[Date Prev][Date Next][Thread Prev][Thread Next]
[Date Index]
[Thread Index]
- Subject: Re: object identity/address and hashing
- From: "Alex Davies" <alex.mania@...>
- Date: Fri, 29 Jan 2010 18:23:24 +0800
It sounds like you're trying to reimplement something Lua already does ;) -
I hope this is not the case.
spir wrote:
-1- Is the object identity internally implemented as its actual memory
address?
Yes.
-2- Is there a way to get this value (like python's id() func)
Unfortunately no. Would be nice to have a topointer in lua - you can make
your own via the C api very easily. The odd occasion has popped up that
I've wanted one..
-3- I read somewhere that table key hashes (*) are obtained from key
adresses (or identities, as opposed to hashing data itself). Is this
correct? If yes, what kind of hash formula/algorithm is then used?
Yes, Lua keys are based on table/userdata/coroutine identities, not the
values they contain.
-4- If the above is true, then why isn't this the common way, since it
seems to have only advantages:
I cannot imagine why any language would do it any other way.
-5- The simplest way to hash integers is certainly to get the modulo N,
where N is the number of indexes (and of "buckets" in case of collisions).
What about this simplissim solution?
As the number of buckets is a power of two in Lua, this'd produce a poor
results on pointers which tend to have patterns in powers of two.

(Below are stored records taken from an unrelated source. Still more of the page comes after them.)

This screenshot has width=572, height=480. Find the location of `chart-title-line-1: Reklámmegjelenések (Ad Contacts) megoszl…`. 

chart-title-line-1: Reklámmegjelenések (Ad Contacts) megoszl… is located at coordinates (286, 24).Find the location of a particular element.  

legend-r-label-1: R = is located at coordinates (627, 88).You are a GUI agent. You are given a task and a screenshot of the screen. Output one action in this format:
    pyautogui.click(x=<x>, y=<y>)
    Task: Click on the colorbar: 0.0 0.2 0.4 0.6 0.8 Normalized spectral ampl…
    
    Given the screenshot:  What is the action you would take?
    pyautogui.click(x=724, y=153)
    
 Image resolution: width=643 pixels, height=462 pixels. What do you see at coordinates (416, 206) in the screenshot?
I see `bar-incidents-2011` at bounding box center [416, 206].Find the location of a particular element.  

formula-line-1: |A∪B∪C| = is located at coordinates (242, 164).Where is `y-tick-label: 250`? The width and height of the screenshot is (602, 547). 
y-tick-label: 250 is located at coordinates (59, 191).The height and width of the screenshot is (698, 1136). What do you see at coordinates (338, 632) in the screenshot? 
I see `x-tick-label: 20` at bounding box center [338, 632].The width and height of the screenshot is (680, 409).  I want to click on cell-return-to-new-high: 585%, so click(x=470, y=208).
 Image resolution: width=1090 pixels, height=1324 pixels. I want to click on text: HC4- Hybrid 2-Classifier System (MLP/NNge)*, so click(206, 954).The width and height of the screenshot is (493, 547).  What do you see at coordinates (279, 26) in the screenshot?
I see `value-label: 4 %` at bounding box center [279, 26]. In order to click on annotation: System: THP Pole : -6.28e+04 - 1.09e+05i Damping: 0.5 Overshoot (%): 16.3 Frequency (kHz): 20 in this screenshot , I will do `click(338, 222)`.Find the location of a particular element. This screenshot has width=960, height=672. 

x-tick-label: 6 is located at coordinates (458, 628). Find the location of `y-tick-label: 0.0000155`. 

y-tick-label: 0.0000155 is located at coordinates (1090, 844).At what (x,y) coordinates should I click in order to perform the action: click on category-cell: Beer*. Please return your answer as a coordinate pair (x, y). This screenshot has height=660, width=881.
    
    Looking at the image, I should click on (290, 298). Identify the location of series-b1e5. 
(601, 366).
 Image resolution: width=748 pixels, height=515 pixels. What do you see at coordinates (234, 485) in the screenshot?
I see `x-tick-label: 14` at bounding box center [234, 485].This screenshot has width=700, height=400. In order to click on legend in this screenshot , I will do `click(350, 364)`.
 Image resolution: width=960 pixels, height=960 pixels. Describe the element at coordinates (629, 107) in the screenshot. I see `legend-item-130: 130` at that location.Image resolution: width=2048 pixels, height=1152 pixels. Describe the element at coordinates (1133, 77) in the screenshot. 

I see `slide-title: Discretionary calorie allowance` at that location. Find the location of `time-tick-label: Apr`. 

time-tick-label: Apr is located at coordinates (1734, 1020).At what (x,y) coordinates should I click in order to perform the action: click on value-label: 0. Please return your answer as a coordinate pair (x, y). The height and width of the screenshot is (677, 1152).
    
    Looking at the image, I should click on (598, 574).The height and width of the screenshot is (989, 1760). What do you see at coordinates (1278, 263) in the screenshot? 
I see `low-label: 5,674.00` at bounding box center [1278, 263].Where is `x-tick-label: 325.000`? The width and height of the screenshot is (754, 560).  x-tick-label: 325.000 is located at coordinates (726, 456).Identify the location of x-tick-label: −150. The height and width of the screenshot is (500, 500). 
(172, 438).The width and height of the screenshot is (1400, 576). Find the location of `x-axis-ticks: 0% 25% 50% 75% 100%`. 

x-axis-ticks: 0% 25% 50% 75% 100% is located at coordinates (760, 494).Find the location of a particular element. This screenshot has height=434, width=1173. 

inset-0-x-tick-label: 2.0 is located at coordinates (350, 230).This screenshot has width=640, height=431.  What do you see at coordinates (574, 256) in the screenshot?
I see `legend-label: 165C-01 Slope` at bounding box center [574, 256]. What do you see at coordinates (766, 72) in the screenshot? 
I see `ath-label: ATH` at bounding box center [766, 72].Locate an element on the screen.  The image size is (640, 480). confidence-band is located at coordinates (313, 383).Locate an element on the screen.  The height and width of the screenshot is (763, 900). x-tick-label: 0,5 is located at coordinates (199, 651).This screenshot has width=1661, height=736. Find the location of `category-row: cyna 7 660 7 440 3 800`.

So Lua
does a modulo of the number of buckets minus 1, which works well.
-6- By exploring this topic, I discovered (on my computer) a minimal
offset of 8 bytes between addresses (I mean they are assigned modulo 8).
(Thus, addresses must be divided per 8 before beeing hashed.) Has this
something to do with Lua?
This has everything to do with the system you're compiling for. Lua just
uses malloc/realloc, which are supposed to return a pointer with the
property that it's aligned for any use. As doubles on x86 are slow when not
8 byte aligned, malloc should always return pointers that are 8 byte
aligned. On another system, this might not be the case.
(*) What's the common name for "return value of a hash func" in english?
(In french we commonly say "empreinte", meaning _print_ like in "finger
print", but there are other words depending on use case.)
We tend to just call it "the hash" or "hash value".